The Bitcoin re-staking protocol Bedrock suffered a cyberattack in which hackers exploited a vulnerability in the synthetic token uniBTC, stealing assets worth $2 million.
⚠️Important Announcement from the Bedrock Team
— Bedrock | Bitcoin Restaking LIVE (@Bedrock_DeFi) September 27, 2024
We want to inform you that the Bedrock team is aware of a security exploit involving uniBTC. The issue has been handled and funds are SAFU.
We want to reassure everyone that the underlying wrapped BTCs and BTCs in reserves are…
On September 27, the Bedrock team announced that the vulnerability had been identified and fixed, assuring users that their funds were secure. The bulk of the attack targeted decentralized exchange (DEX) liquidity pools, and interactions with the uniBTC contract have been temporarily halted.
“The root cause of the exploit has been identified, and we are taking steps to address it. A comprehensive reimbursement plan is nearing completion and will be published soon along with an incident report,” the statement said.
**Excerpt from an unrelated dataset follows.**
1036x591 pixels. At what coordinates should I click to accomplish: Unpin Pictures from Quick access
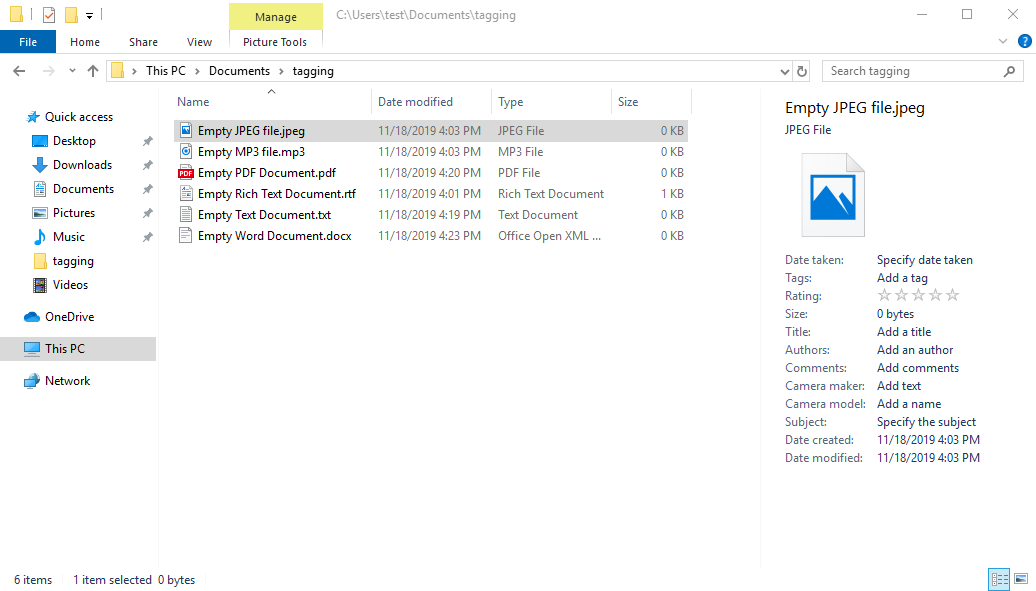[147, 212]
Recovery Measures and Auditor Cooperation
The Bedrock team is actively working with auditing groups and white-hat hackers to recover the stolen funds and plans to release a report confirming reserves. The developers emphasized that no further action is required from users as all their assets are secure.
“At this point, no additional actions are required from our community. Rest assured that all uniBTC held by users is safe,” Bedrock representatives reassured.
Earlier, the Telegram bot team Banana Gun confirmed their intention to reimburse users for $3 million in losses after a similar attack. According to Immunefi, cryptocurrency companies faced 34 incidents of hacking and fraud in the third quarter of 2023, resulting in a total loss of over $413 million.